- [EXTRAIT FOURNI]:
----------

Je commence à parler tout seul en imitant des personnalités célèbres. Je fais Belmondo dans À bout de souffle : « Tu viens ou tu viens pas, mais moi j’y vais. » Je ne sais plus si c’est une citation du film ou non (non), mais je répète sans arrêt ces mots dans ma tête avec la voix de l’acteur. Puis je dis, « il bruine bien », toujours sur le même ton. Je m’imagine en Pierrot le fou parce que je pense que je suis fou de faire ce que je fais.
1 Je n’ai jamais vu Pierrot le Fou.
2 Oui, j’étais fou de faire ça, mais je ne le savais pas encore.
Le voyage se déroule sans accros. J’entre dans la phase de « centre mou », un moment où je ne pense plus à grand-chose à part pédaler. J’aurais aimé que cela dure jusqu’à mon arrivée mais, aux trois-quarts du voyage survient un gros problème : l’articulation de mon genou gauche commence à me faire mal. Le tendon, ou peut-être l’os, ne supporte plus le mouvement circulaire du pédalage. J’avais commencé à ressentir une sensation à cet endroit il y a déjà plusieurs heures, et elles s’était intensifiée jusqu’à devenir douloureuse puis, à cet instant, insupportable.
Je viens de gravir une colline. Je suis à 15km de Mailhac-sur-Benaize, soit plus qu’une heure de vélo, mais c’est ici que commence le vrai challenge de la journée. Il est 10h40 et je comptais arriver avant midi car Clarisse m’avait gentiment invité à manger. J’essaie de remonter en selle et réussis à faire quelques mètres avant de ressentir à nouveau la même douleur. Alors, je marche un peu. Marcher, ça va. Après quelques minutes, je pédale à nouveau ; pas longtemps mais un peu plus que la première fois, comme si j’avais rechargé les batteries. Mais cela ne dure pas. J’alterne donc marche et pédalage : je profite des descentes pour me laisser glisser sans trop forcer, sur mes deux roues. Dans les montées, je pousse mon vélo ; sur les départementales cependant, je grimace mais je pédale, car je ne veux pas marcher sur le bord des routes trop étroites à mon goût. De gros camions me dépassent à quelques centimètres de distance à peine. Je développe une technique de pédalage à une jambe. Avec mon pied droit, j’amène la pédale le plus loin possible en arrière, quitte à la faire remonter avec le dessus de la chaussure. Ainsi, je pédale avec ma jambe gauche sans avoir à la plier. Je ne force pas, je ne fais que ramener la pédale à sa position initiale. J’arrive enfin à Mailhac-sur-Benaize et rencontre Patrick et Clarisse Tardien qui habitent un peu en dehors du village. Ils m’accueillent dans leur maison, prêts à se mettre à table. Après tout, il est 12h30. Jérôme, un ami de Patrick, déjeune avec nous.

----------

Entrées sur l'emplacement des éléments

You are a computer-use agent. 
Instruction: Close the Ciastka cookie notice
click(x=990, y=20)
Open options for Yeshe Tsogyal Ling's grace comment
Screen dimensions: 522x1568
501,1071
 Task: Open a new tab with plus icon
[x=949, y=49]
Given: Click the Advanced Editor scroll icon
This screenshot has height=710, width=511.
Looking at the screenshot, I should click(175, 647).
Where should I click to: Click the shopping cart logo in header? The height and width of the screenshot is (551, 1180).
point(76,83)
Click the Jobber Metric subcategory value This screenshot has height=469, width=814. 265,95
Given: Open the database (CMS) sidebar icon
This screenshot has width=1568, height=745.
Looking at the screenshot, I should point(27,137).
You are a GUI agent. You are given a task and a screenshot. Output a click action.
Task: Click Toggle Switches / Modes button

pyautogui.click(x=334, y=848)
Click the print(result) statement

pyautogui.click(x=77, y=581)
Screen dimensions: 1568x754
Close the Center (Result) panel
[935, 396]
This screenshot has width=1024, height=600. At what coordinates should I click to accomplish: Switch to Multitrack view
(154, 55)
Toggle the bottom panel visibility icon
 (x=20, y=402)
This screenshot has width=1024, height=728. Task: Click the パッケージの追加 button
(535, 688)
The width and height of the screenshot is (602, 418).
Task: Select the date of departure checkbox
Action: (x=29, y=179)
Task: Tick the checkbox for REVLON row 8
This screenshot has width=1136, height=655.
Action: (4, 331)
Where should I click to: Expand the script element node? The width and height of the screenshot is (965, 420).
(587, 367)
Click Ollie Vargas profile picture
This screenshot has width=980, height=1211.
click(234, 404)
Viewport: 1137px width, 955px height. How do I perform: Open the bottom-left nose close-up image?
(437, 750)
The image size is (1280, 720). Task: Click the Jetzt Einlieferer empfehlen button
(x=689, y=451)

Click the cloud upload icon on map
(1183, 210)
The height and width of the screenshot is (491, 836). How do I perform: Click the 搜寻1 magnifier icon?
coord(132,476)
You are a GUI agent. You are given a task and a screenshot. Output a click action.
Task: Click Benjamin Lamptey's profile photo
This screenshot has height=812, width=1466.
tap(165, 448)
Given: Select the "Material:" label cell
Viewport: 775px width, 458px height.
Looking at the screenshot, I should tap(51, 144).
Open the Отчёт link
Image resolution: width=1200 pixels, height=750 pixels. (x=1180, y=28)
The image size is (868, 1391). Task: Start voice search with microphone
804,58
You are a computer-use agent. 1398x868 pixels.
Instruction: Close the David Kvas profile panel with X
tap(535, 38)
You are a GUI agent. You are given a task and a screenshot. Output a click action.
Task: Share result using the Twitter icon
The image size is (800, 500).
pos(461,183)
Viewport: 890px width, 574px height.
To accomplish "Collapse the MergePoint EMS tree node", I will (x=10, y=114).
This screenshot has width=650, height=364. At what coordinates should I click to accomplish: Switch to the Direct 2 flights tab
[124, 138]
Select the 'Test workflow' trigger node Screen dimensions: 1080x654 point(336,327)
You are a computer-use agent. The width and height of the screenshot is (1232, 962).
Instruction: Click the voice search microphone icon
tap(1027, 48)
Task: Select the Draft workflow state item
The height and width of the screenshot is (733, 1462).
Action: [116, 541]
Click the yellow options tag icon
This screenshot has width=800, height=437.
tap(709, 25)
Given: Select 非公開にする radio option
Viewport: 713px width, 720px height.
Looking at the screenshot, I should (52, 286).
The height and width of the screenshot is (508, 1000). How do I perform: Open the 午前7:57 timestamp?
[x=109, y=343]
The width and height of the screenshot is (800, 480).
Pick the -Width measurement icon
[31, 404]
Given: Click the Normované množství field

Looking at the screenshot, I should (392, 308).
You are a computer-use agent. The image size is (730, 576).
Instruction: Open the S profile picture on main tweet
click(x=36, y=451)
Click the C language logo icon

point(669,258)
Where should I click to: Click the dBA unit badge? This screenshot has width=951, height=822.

----------

- [CONSIGNES]:
(A) Traduisez en anglais cette phrase du récit de voyage à vélo : « De gros camions me dépassent à quelques centimètres de distance à peine. »
(B) Résumez en deux phrases le récit de voyage à vélo.
(C) Poursuivez en un paragraphe le récit de voyage à vélo, à partir de sa dernière phrase.
Ces lignes ne vous seront d'aucune utilité.

- [RÉPONSES]:
(A) Big trucks pass me barely a few centimeters away.

(B) Aux trois quarts d'un voyage à vélo, à 15 km de Mailhac-sur-Benaize, une douleur au genou gauche devient insupportable et impose d'alterner marche et pédalage, puis de mettre au point une technique de pédalage à une jambe. L'arrivée à Mailhac-sur-Benaize se fait à 12h30 chez Patrick et Clarisse Tardien, qui l'accueillent pour un déjeuner partagé avec Jérôme, un ami de Patrick.

(C)
Clarisse est originaire de Champagne mais vient habiter très tôt en Limousin. Elle étudie en école hôtelière puis travaille comme cuistot dans plusieurs restaurants. Dans les années 1990, elle commence à faire des confitures, qu’elle vend sur les marchés. C’est là qu’elle rencontre Patrick, qui est né et a grandi dans le Limousin. Il vend lui aussi des confitures réalisées avec les petits fruits qu’il produit dans son exploitation bio. Ensemble, ils ouvrent un restaurant. Lui, passionné de musique et elle de gastronomie, l’établissement devient un lieu convivial où les habitués se retrouvent pour manger les bons plats de Clarisse et écouter des concerts organisés par Patrick. Une dizaine d’années plus tard, le couple revend le restaurant et s’installe à Mailhac-sur-Benaize. C’est là que Clarisse et Patrick débutent leur activité de confituriers.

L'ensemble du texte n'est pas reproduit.